▶ The task:
Line by line, reproduce the material below exactly.
-*-
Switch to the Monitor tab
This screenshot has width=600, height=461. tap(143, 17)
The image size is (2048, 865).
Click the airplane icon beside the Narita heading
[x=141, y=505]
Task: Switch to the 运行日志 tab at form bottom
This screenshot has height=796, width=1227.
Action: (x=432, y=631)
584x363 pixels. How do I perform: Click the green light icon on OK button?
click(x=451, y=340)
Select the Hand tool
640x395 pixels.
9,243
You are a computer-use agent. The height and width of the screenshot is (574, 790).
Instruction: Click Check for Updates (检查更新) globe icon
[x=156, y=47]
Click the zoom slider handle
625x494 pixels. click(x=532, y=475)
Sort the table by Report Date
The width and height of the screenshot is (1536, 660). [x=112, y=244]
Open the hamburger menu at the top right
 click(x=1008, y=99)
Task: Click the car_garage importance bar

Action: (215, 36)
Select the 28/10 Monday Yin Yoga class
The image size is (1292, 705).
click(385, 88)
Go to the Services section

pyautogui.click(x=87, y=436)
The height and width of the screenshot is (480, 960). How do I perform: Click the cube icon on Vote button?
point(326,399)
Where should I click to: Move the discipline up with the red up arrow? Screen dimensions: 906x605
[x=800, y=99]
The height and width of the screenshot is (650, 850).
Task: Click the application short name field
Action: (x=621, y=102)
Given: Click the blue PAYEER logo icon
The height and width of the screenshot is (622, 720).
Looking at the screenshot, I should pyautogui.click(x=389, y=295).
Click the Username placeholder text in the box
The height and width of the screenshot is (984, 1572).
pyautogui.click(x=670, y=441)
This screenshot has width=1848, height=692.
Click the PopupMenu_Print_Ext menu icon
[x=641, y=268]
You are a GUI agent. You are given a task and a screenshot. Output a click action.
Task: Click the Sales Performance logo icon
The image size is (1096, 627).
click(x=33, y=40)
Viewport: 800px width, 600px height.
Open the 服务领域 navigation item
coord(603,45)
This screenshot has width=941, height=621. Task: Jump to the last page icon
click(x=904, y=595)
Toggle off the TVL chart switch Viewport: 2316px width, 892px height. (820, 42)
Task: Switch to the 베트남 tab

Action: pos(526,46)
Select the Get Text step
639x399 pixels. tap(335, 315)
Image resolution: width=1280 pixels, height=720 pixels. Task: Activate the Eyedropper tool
-*-
▶ Task result:
Switch to the Monitor tab
This screenshot has width=600, height=461. tap(143, 17)
The image size is (2048, 865).
Click the airplane icon beside the Narita heading
[x=141, y=505]
Task: Switch to the 运行日志 tab at form bottom
This screenshot has height=796, width=1227.
Action: (x=432, y=631)
584x363 pixels. How do I perform: Click the green light icon on OK button?
click(x=451, y=340)
Select the Hand tool
640x395 pixels.
9,243
You are a computer-use agent. The height and width of the screenshot is (574, 790).
Instruction: Click Check for Updates (检查更新) globe icon
[x=156, y=47]
Click the zoom slider handle
625x494 pixels. click(x=532, y=475)
Sort the table by Report Date
The width and height of the screenshot is (1536, 660). [x=112, y=244]
Open the hamburger menu at the top right
 click(x=1008, y=99)
Task: Click the car_garage importance bar

Action: (215, 36)
Select the 28/10 Monday Yin Yoga class
The image size is (1292, 705).
click(385, 88)
Go to the Services section

pyautogui.click(x=87, y=436)
The height and width of the screenshot is (480, 960). How do I perform: Click the cube icon on Vote button?
point(326,399)
Where should I click to: Move the discipline up with the red up arrow? Screen dimensions: 906x605
[x=800, y=99]
The height and width of the screenshot is (650, 850).
Task: Click the application short name field
Action: (x=621, y=102)
Given: Click the blue PAYEER logo icon
The height and width of the screenshot is (622, 720).
Looking at the screenshot, I should pyautogui.click(x=389, y=295).
Click the Username placeholder text in the box
The height and width of the screenshot is (984, 1572).
pyautogui.click(x=670, y=441)
This screenshot has width=1848, height=692.
Click the PopupMenu_Print_Ext menu icon
[x=641, y=268]
You are a GUI agent. You are given a task and a screenshot. Output a click action.
Task: Click the Sales Performance logo icon
The image size is (1096, 627).
click(x=33, y=40)
Viewport: 800px width, 600px height.
Open the 服务领域 navigation item
coord(603,45)
This screenshot has width=941, height=621. Task: Jump to the last page icon
click(x=904, y=595)
Toggle off the TVL chart switch Viewport: 2316px width, 892px height. (820, 42)
Task: Switch to the 베트남 tab

Action: pos(526,46)
Select the Get Text step
639x399 pixels. tap(335, 315)
Image resolution: width=1280 pixels, height=720 pixels. Task: Activate the Eyedropper tool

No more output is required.